Continue the lock_page_ref patch below from the point where it stops, keeping its unified diff format.

* [EXTRACT]
<<<<

From: Peter Zijlstra <a.p.zijlstra@chello.nl>
To: linux-mm@kvack.org
Cc: npiggin@suse.de, akpm@linux-foundation.org, clameter@sgi.com,
a.p.zijlstra@chello.nl
Subject: [PATCH 3/6] mm: lock_page_ref
Date: Wed, 18 Apr 2007 22:12:51 +0200 [thread overview]
Message-ID: <20070418201605.755579934@chello.nl> (raw)
In-Reply-To: 20070418201248.468050288@chello.nl
[-- Attachment #1: lock_page_ref.patch --]
[-- Type: text/plain, Size: 13756 bytes --]
Change the PG_nonewref operations into locking primitives and place them
so that they provide page level serialization with regard to the page_tree
operations. (basically replace the tree_lock with a per page lock).
The normal page lock has sufficiently different (and overlapping) scope and
protection rules that this second lock is needed.
Signed-off-by: Peter Zijlstra <a.p.zijlstra@chello.nl>
---
fs/buffer.c | 6 ++++--
include/linux/pagemap.h | 44 ++++++++++++++++++++++++++++++++------------
mm/filemap.c | 14 ++++++++------
mm/migrate.c | 12 ++++++------
mm/page-writeback.c | 18 ++++++++++++------
mm/swap_state.c | 14 ++++++++------
mm/swapfile.c | 6 ++++--
mm/truncate.c | 9 ++++++---
mm/vmscan.c | 14 +++++++-------
9 files changed, 87 insertions(+), 50 deletions(-)
Index: linux-2.6/include/linux/pagemap.h
===================================================================
--- linux-2.6.orig/include/linux/pagemap.h 2007-04-13 12:26:07.000000000 +0200
+++ linux-2.6/include/linux/pagemap.h 2007-04-13 12:26:43.000000000 +0200
@@ -13,6 +13,7 @@
#include <linux/gfp.h>
#include <linux/page-flags.h>
#include <linux/hardirq.h> /* for in_interrupt() */
+#include <linux/bit_spinlock.h>
/*
* Bits in mapping->flags. The lower __GFP_BITS_SHIFT bits are the page
@@ -53,6 +54,47 @@ static inline void mapping_set_gfp_mask(
#define page_cache_release(page) put_page(page)
void release_pages(struct page **pages, int nr, int cold);
+static inline void lock_page_ref(struct page *page)
+{
+ bit_spin_lock(PG_nonewrefs, &page->flags);
+ smp_wmb();
+}
+
+static inline void unlock_page_ref(struct page *page)
+{
+ bit_spin_unlock(PG_nonewrefs, &page->flags);
+}
+
+static inline void wait_on_page_ref(struct page *page)
+{
+ while (unlikely(test_bit(PG_nonewrefs, &page->flags)))
+ cpu_relax();
+}
+
+#define lock_page_ref_irq(page) \
+ do { \
+ local_irq_disable(); \
+ lock_page_ref(page); \
+ } while (0)

>>>>

* [RECORD SET]

<<<<

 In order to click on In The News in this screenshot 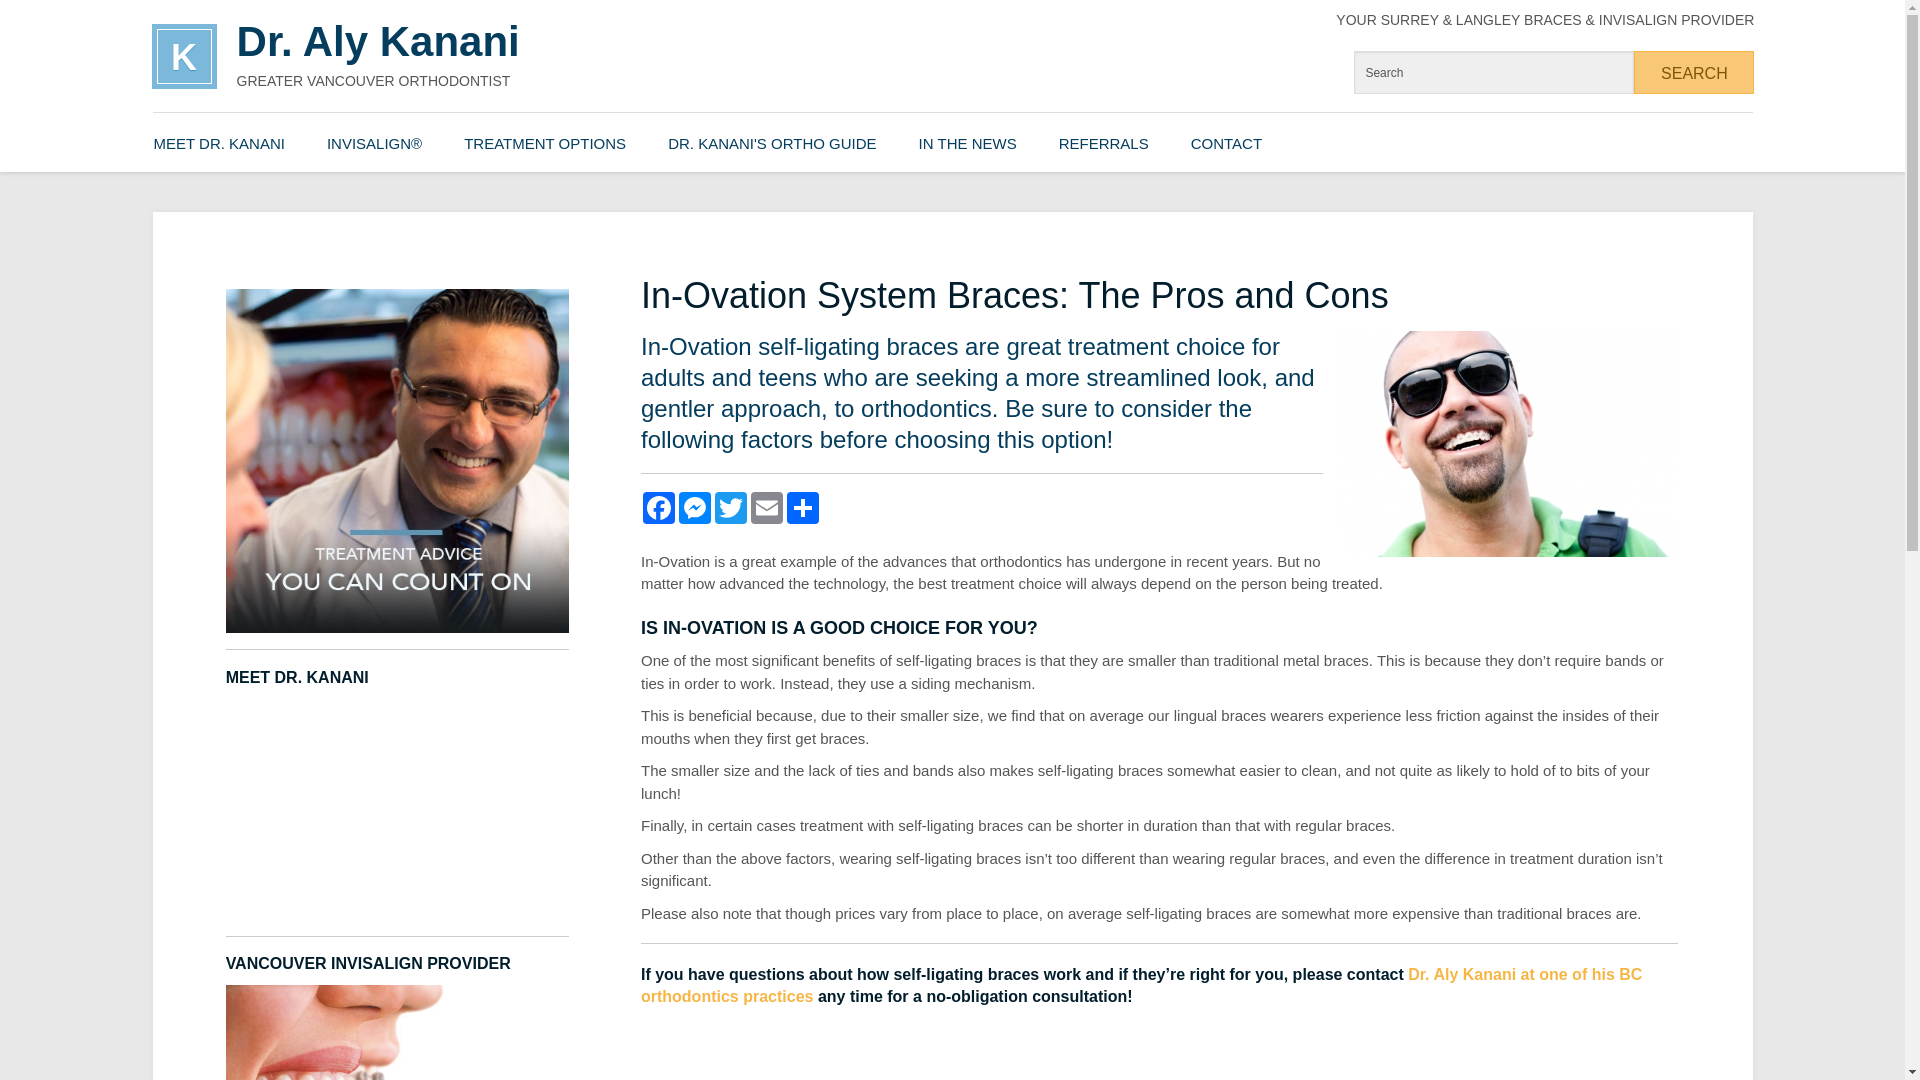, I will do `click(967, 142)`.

>>>>
<<<<

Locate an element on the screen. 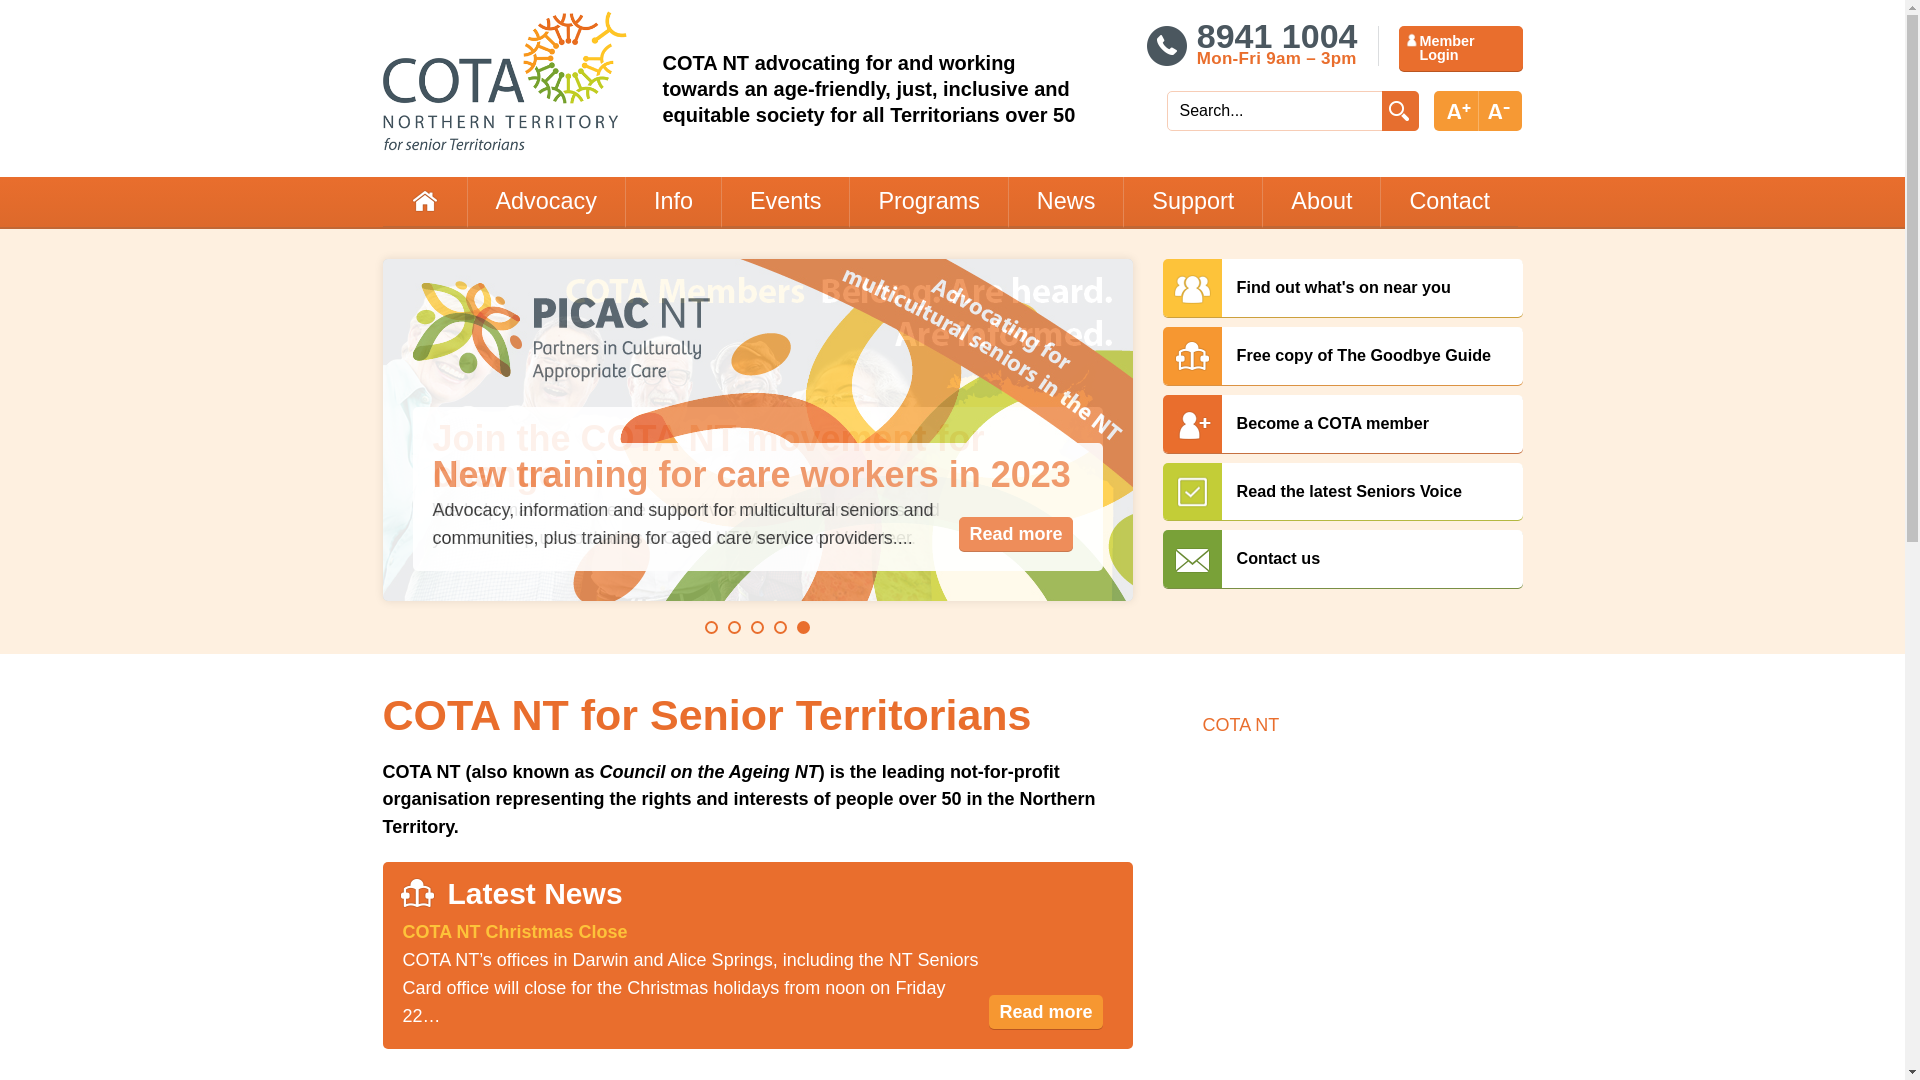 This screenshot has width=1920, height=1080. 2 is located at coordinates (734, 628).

>>>>

* [ANSWER BELOW]
+
+#define unlock_page_ref_irq(page) \
+ do { \
+ unlock_page_ref(page); \
+ local_irq_enable(); \
+ } while (0)
+
+#define lock_page_ref_irqsave(page, flags) \
+ do { \
+ local_irq_save(flags); \
+ lock_page_ref(page); \
+ } while (0)
+
+#define unlock_page_ref_irqrestore(page, flags) \
+ do { \
+ unlock_page_ref(page); \
+ local_irq_restore(flags); \
+ } while (0)
+
/*
* speculatively take a reference to a page.
* If the page is free (_count == 0), then _count is untouched, and 0
@@ -128,8 +170,7 @@ static inline int page_cache_get_specula
* page refcount has been raised. See below comment.
*/
- while (unlikely(PageNoNewRefs(page)))
- cpu_relax();
+ wait_on_page_ref(page);
/*
* smp_rmb is to ensure the load of page->flags (for PageNoNewRefs())
Index: linux-2.6/mm/filemap.c
===================================================================
--- linux-2.6.orig/mm/filemap.c 2007-04-13 12:26:41.000000000 +0200
+++ linux-2.6/mm/filemap.c 2007-04-13 12:26:43.000000000 +0200
@@ -128,9 +128,11 @@ void remove_from_page_cache(struct page
BUG_ON(!PageLocked(page));
- spin_lock_irq(&mapping->tree_lock);
+ lock_page_ref_irq(page);
+ spin_lock(&mapping->tree_lock);
__remove_from_page_cache(page);
- spin_unlock_irq(&mapping->tree_lock);
+ spin_unlock(&mapping->tree_lock);
+ unlock_page_ref_irq(page);
}
static int sync_page(void *word)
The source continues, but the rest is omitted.